The TESS site is up and running now. The first study participant received his geckos registration number yesterday and has submitted his initial data. Were officially up and running !!!

Thanks for your support everyone.


----------



## olivine (Feb 5, 2009)

That's excellent news Mal; all I can do is wish you the very best of luck with the study. I hope that other members realise the hard work that you and Mike have put in to getting this off the ground and give you the support the study really does deserve.

And as for worrying that people are getting bored hearing about TESS...well, I'm sure that anyone with half a brain will understand that you need to recruit participants for the study and hence your need to bump your threads etc.
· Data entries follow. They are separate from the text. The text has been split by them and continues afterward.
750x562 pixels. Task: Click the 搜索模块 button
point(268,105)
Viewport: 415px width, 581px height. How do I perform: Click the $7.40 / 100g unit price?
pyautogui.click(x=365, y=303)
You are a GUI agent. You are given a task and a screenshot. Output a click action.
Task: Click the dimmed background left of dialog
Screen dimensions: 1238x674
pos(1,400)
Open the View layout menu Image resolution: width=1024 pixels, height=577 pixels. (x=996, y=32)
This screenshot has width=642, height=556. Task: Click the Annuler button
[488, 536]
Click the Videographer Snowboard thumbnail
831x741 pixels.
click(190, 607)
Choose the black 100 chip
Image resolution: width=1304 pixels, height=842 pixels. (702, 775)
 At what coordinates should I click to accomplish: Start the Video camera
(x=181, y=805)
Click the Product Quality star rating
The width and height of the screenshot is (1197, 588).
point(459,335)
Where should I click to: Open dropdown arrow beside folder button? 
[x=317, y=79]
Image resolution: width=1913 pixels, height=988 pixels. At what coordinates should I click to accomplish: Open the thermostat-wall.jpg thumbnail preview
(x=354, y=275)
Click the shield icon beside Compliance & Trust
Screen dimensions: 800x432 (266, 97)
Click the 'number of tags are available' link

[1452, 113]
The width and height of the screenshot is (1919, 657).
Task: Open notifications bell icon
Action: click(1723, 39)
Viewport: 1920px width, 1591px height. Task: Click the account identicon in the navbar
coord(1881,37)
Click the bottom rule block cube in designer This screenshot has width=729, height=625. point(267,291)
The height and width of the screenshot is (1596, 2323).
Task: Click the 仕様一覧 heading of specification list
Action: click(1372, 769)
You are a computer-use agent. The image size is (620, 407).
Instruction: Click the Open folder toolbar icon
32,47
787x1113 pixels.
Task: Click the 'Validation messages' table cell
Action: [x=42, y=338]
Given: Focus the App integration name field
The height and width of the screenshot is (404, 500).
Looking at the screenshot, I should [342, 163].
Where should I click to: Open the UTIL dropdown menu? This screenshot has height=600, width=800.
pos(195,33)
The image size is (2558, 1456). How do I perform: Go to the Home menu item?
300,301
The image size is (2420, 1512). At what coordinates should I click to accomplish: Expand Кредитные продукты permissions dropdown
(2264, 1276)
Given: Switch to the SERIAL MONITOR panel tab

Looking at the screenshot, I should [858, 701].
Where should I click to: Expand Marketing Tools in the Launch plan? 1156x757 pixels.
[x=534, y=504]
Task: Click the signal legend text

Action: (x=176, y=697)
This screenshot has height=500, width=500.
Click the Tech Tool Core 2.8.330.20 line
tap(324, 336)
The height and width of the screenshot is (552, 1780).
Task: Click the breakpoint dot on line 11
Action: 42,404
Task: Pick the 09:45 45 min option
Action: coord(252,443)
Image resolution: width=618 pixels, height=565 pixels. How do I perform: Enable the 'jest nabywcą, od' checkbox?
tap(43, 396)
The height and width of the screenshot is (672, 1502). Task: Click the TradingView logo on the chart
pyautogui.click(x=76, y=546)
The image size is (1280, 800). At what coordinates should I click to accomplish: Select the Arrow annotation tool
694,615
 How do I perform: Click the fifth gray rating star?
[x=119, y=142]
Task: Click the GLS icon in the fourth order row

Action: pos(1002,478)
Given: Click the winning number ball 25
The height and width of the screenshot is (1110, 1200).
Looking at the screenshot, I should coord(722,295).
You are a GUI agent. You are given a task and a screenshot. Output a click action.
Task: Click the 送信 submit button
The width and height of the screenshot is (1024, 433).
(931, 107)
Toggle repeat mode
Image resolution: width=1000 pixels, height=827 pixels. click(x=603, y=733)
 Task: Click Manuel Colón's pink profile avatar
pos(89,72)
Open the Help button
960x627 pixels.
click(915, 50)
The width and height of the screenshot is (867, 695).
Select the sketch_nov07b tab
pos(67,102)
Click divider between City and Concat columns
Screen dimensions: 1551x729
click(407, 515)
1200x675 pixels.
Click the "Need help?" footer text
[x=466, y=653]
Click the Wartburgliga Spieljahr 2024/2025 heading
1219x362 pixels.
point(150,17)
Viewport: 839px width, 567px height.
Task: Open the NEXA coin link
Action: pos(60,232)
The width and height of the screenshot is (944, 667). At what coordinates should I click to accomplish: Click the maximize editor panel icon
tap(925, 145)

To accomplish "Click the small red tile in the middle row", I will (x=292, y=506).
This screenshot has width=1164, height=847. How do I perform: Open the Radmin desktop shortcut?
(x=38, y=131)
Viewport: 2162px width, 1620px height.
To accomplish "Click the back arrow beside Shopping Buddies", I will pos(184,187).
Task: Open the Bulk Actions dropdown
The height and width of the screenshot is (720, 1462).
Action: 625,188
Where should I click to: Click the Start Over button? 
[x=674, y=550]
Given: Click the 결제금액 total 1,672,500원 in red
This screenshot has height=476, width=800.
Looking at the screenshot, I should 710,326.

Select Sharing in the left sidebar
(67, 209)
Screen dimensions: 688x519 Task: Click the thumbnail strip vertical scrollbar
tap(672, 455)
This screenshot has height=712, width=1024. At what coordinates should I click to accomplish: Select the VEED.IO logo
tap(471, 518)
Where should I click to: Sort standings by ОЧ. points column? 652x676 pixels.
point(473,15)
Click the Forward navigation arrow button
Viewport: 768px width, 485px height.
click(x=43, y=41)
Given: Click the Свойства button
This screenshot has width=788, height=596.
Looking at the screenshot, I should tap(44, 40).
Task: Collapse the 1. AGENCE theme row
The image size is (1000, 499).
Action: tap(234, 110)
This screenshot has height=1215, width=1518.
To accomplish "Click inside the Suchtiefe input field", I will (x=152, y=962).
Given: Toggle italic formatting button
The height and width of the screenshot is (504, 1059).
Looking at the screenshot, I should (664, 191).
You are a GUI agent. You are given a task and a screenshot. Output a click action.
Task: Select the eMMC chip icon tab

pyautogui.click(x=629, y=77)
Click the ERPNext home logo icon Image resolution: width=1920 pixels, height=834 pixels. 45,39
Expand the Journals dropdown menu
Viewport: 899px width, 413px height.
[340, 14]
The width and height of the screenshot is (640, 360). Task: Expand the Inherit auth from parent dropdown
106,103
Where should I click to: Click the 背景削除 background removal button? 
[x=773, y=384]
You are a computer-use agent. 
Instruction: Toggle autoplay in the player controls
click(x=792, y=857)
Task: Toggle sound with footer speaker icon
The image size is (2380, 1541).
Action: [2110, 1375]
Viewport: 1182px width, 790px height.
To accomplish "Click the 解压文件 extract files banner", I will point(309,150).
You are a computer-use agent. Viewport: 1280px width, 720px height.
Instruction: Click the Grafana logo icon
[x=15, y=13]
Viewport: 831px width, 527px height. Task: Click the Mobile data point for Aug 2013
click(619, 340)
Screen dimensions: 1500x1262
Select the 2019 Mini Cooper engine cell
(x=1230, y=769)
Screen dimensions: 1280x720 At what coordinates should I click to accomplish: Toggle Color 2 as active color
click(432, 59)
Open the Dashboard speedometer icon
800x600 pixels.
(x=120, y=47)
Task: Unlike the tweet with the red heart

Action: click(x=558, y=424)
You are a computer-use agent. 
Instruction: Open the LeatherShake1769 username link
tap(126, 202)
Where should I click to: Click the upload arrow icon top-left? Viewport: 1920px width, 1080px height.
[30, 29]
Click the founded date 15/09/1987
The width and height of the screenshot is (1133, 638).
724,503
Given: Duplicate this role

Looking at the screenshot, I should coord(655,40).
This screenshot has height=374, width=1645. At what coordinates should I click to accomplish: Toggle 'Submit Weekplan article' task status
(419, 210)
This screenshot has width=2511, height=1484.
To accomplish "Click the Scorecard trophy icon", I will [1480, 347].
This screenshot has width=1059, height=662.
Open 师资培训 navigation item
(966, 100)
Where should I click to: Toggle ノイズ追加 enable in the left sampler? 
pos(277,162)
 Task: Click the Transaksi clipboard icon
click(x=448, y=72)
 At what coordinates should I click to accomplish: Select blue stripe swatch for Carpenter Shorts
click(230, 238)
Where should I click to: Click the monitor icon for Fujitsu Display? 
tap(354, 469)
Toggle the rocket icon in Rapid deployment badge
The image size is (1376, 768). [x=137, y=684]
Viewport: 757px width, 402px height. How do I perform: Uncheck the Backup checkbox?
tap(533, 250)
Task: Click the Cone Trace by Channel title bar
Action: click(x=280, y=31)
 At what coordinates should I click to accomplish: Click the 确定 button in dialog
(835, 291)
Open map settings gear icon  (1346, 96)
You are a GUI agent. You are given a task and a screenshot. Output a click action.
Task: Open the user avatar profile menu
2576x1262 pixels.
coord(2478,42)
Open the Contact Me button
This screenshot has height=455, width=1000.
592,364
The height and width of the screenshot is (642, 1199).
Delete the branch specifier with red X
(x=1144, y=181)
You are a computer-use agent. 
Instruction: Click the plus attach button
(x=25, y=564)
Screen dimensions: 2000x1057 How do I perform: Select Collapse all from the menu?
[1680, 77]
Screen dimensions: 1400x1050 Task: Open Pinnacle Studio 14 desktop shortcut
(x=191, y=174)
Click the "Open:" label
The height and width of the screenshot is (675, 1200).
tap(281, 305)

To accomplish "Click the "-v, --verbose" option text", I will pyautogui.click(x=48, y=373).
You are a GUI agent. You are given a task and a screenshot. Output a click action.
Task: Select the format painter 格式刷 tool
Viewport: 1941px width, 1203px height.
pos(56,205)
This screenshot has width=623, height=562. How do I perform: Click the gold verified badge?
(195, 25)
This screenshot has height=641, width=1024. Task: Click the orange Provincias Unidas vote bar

And, to be perfectly blunt, it actually makes a refreshing change to have such a worthwhile thread on here these days : victory:


----------



## kirsten (Jan 13, 2008)

I wish i was still breeding, as i'd have LOVED to have taken part in this study, as i did have an enima male, which i had paired to most of my females, and produced some lovely enimga babies. saldy i no longer keep leo's on the large scale. i only have the one little lad.


----------



## DavidStaffs (Jul 13, 2009)

Just want to say well done to Mal, and all the team, for this study and well written article in PRK. Not sure if I'll be breeding my enigma this season but I am hoping to get a nice mack snow enigma (het tremper if I'm really lucky) as some point this season so really hope one way or the other I can help provide data for this much needed study.


----------



## novas (Aug 2, 2010)

I'm still a novice but found the article in PRK a really interesting read, best of luck to everyone involved!


----------



## Mal (Jul 22, 2007)

Thankyou for your very kind words and support folks. It really is appreciated. We have two geckos in the study now so its a positive start. It was a sigh of relief when we got the first participant.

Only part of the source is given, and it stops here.